When a film opens with a card that reads, “based on a real breakdown,” you have to prepare yourself for something difficult, and Hypochondriac is no exception. This film broke me, again, and again, and again. If you currently or have previously dealt with mental illness or suicidal tendencies as I have, I must warn you, this is not an easy watch. Far from it. But the other side of that is that it’s also an incredibly powerful experience that legitimizes pain that can’t be seen yet which so much of us go through.
It all starts with Villa, who delivers a raw, vulnerable performance that could move boulders, and if we’re lucky, shake the foundation of a society that too often overlooks the ills of the mind. Will isn’t one of those awful tropes that we see of the mentally ill screaming like deranged madmen such as in Hellraiser II. He’s just like you and me, as all people suffering with mental illness are. He's charming. He’s caring. He’s a human being. Villa’s relatability allows anyone who’s never been in this position to understand the tragedy of an illness that doesn’t just flip like a switch, but instead is a gradual process that eats your life away. Villa’s impressive portrayal takes us through it all in what is one of the most devastating performances of the year, while Heimann’s script captures the terror of a creeping paranoia with pinpoint accuracy as sharp as a wolf’s talons.
One of the worst parts about having a phantom pain that others can’t see with their own eyes is getting anyone to believe it. As Will begins to get worse, he visits doctor after doctor, hearing the same thing from them all, “you would be shocked at how the mind can affect the body”. No one believes Will, not even his own father (Chris Doubek), who should know better considering the experience with Will’s mother.
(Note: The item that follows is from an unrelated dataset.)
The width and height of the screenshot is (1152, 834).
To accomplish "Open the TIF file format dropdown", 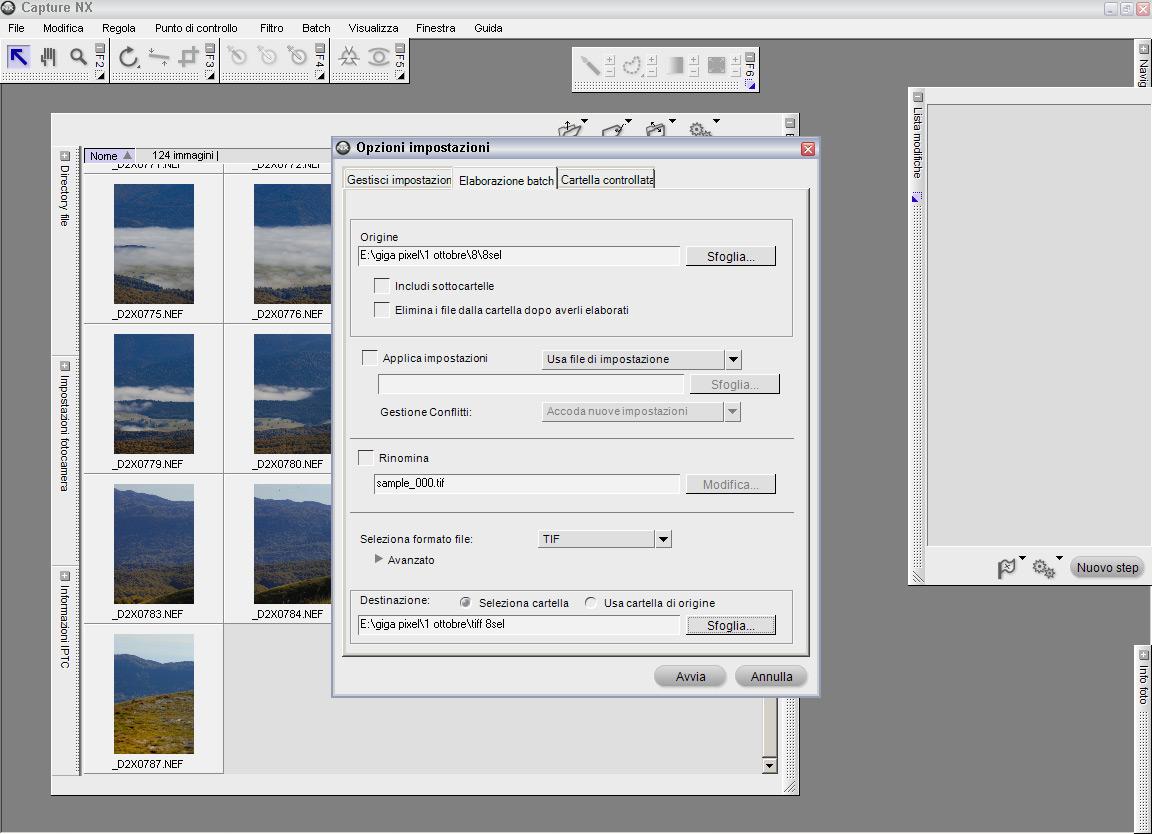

Hypochondriac makes you want to scream at the top of your lungs. Heimann builds a frustrating fear that connects the audience with Will’s own anger and paranoia at the situation. I’m shocked that this is Heimann’s first feature, because he is masterful at crafting a slow and steady terror that tears at the heart as much as it does the mind.
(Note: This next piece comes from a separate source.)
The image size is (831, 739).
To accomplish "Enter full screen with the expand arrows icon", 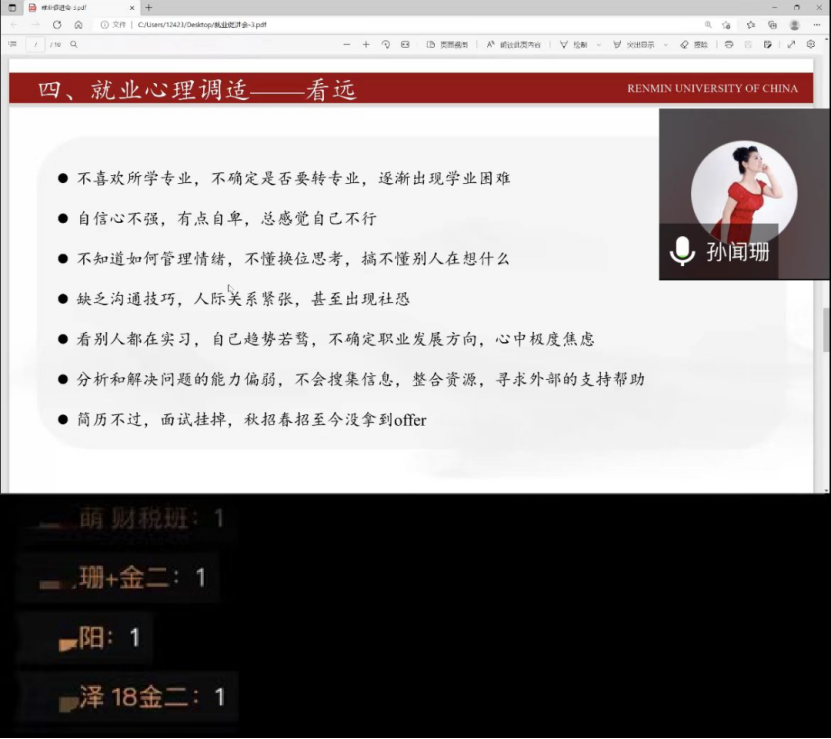I will (791, 44).
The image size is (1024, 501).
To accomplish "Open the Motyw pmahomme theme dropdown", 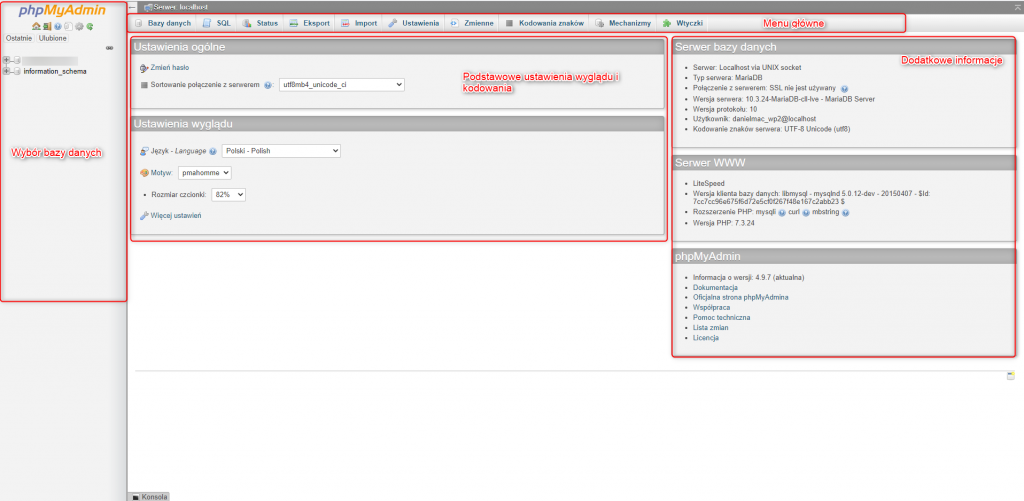I will 204,173.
What’s fascinating is how Heimann somewhat discreetly combines the myth of the werewolf with mental illness. I don’t mean sprouting fur and howling at the moon. This is a different kind of werewolf movie. At its hairy heart, the werewolf has long been a metaphor for mental illness and that thing inside ourselves that we’re afraid of. Hypochondriac toys with the myth by introducing a man in a wolf costume that will remind many of Donnie Darko’s Frank the Bunny. A knock here is that you could argue it’s a complete rip-off. Rip-off or not, this beast is effectively frightening. If you thought Frank the Bunny was creepy, just wait until you meet Will’s wolf. This thing is nightmarish, filling the soundtrack with guttural growls that will shake you to your core.
A psychological exploration of the horror of mental illness, Hypochondriac torments Will and the audience with a trippy terror that makes it hard to define what’s real and what isn’t. Heimann often incorporates dual imagery that splits the screen like a mirror, implying two selves and two versions of the same moment. This is a moody film with a methodical direction from Heimman, using slow fade transitions and a quiet approach to heighten the isolated loneliness of Will’s decline. It’s an intense experience that prods at some of our greatest fears, that desperate trap of not being able to get the help or understanding we need, unsure of what’s happening or what will happen next.
Hypochondriac is not a film for the faint of heart. It will disturb you. It will rip at you. And it will destroy you. This is that rare tearjerker of a horror film that rests in your soul long after the credits roll. The pain in Heimann’s movie is pure, and real, and it brought tears to my eyes more than once. Most importantly, Heimann approaches the subject with great care, never coming off as if he’s exploiting mental health for entertainment, but instead trying to bring attention to a serious issue through a well-told story with the power to reach into the heart of anyone.
The journey offered by Hypochondriac is a tough one, wrought with pain and tragedy, yet it’s one well worth taking. I adored this movie. Whatever Heimann does next, I want to be first in line to see it.